> _What you need to do_
After locating the line containing "Viewport: 1366px width, 768px height.", restate that line and each one after it exactly, through the last line of the material.

> _Data shown_
*** Block opens ***

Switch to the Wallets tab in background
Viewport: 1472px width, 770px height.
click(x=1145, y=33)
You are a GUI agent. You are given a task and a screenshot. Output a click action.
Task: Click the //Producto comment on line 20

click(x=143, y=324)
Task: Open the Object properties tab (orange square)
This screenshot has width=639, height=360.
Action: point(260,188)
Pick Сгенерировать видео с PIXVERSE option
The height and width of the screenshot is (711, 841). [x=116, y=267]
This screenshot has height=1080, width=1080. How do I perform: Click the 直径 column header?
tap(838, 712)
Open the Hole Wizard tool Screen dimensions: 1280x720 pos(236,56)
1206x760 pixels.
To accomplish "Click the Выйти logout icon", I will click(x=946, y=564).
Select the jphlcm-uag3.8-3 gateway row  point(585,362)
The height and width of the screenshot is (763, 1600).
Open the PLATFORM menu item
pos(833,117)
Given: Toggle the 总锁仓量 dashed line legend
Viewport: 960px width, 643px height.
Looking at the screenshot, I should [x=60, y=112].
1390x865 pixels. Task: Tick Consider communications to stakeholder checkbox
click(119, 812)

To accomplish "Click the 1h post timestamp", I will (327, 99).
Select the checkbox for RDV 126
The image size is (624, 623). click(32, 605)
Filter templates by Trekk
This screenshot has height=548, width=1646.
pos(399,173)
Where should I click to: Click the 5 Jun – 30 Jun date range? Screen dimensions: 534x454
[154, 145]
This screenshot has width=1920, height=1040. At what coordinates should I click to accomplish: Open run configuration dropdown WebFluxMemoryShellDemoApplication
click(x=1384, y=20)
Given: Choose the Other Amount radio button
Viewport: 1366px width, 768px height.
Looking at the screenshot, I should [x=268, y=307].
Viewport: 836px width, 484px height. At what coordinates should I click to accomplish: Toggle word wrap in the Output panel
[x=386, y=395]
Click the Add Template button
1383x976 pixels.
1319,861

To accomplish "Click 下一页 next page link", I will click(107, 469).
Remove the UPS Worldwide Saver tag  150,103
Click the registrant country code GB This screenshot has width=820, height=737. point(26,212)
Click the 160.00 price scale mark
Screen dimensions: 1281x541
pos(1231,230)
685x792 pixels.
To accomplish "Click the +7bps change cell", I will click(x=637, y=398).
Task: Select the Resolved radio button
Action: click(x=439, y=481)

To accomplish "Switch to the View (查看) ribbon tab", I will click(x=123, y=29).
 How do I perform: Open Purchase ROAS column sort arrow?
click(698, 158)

*** Block closes ***

> _Reply to the task_
Viewport: 1366px width, 768px height.
Looking at the screenshot, I should [x=268, y=307].
Viewport: 836px width, 484px height. At what coordinates should I click to accomplish: Toggle word wrap in the Output panel
[x=386, y=395]
Click the Add Template button
1383x976 pixels.
1319,861

To accomplish "Click 下一页 next page link", I will click(107, 469).
Remove the UPS Worldwide Saver tag  150,103
Click the registrant country code GB This screenshot has width=820, height=737. point(26,212)
Click the 160.00 price scale mark
Screen dimensions: 1281x541
pos(1231,230)
685x792 pixels.
To accomplish "Click the +7bps change cell", I will click(x=637, y=398).
Task: Select the Resolved radio button
Action: click(x=439, y=481)

To accomplish "Switch to the View (查看) ribbon tab", I will click(x=123, y=29).
 How do I perform: Open Purchase ROAS column sort arrow?
click(698, 158)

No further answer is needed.